DIRECTIONS FOR THIS TASK
Once the line containing "This screenshot has width=1305, height=663." is found in the entries below, restate it and each following line word for word, stopping after the line containing "Open the bottom-left".
··· DATASET CONTENT
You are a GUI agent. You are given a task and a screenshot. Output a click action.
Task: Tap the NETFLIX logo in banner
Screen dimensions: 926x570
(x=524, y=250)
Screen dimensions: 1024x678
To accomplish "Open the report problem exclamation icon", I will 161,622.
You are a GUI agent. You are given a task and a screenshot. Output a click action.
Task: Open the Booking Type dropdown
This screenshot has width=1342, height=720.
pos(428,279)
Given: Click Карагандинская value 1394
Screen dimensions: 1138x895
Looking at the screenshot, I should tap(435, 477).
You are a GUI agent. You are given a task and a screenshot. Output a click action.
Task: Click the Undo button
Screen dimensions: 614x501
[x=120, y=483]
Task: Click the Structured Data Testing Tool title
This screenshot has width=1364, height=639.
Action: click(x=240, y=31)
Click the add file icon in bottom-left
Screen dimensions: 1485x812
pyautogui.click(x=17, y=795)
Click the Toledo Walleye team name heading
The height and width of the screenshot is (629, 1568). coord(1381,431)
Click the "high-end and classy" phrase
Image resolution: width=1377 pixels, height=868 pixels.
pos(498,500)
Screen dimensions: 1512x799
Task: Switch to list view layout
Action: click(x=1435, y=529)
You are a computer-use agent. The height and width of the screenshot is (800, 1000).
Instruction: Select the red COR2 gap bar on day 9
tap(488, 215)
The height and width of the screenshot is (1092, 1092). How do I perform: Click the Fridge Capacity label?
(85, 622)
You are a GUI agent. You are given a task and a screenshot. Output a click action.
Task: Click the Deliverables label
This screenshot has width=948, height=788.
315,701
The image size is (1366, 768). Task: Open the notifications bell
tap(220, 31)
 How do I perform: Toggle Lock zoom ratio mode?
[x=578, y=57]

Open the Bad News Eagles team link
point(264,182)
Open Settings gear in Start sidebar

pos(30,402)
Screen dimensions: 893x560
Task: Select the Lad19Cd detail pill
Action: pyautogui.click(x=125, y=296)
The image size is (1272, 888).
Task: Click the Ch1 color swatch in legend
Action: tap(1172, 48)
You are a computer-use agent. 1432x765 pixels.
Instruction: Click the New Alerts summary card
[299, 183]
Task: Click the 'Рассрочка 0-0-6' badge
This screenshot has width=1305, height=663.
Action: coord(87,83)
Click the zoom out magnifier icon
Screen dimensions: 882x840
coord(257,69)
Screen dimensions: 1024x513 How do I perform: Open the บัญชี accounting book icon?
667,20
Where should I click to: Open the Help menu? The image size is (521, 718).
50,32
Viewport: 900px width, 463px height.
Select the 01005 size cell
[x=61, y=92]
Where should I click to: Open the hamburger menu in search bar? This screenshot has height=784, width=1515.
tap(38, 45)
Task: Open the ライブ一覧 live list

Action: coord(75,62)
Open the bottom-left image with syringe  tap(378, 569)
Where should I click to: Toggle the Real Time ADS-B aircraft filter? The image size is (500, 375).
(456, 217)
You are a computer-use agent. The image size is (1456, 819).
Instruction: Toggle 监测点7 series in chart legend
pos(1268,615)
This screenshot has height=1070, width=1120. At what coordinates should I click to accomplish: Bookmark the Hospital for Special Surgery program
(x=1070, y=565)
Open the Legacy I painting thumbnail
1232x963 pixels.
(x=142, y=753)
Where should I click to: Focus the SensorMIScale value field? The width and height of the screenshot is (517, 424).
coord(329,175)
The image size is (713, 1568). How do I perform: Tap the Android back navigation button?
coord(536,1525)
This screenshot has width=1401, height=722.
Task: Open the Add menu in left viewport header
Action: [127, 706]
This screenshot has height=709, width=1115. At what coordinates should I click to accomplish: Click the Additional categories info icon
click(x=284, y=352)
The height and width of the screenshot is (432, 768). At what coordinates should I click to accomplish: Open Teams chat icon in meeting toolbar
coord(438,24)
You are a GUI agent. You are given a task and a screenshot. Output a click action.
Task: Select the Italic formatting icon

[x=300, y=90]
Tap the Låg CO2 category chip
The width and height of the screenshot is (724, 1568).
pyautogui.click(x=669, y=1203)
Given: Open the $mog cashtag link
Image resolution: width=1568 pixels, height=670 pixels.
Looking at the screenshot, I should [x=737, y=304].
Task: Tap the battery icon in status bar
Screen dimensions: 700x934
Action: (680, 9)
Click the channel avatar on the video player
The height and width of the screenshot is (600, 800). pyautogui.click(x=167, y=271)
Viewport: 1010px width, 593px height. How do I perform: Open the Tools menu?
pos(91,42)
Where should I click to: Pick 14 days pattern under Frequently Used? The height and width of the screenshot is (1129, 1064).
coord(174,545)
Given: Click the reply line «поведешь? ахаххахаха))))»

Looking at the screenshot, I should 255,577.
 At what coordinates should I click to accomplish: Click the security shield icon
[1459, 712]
······
WRITTEN SOLUTION
This screenshot has width=1305, height=663.
Action: coord(87,83)
Click the zoom out magnifier icon
Screen dimensions: 882x840
coord(257,69)
Screen dimensions: 1024x513 How do I perform: Open the บัญชี accounting book icon?
667,20
Where should I click to: Open the Help menu? The image size is (521, 718).
50,32
Viewport: 900px width, 463px height.
Select the 01005 size cell
[x=61, y=92]
Where should I click to: Open the hamburger menu in search bar? This screenshot has height=784, width=1515.
tap(38, 45)
Task: Open the ライブ一覧 live list

Action: coord(75,62)
Open the bottom-left image with syringe  tap(378, 569)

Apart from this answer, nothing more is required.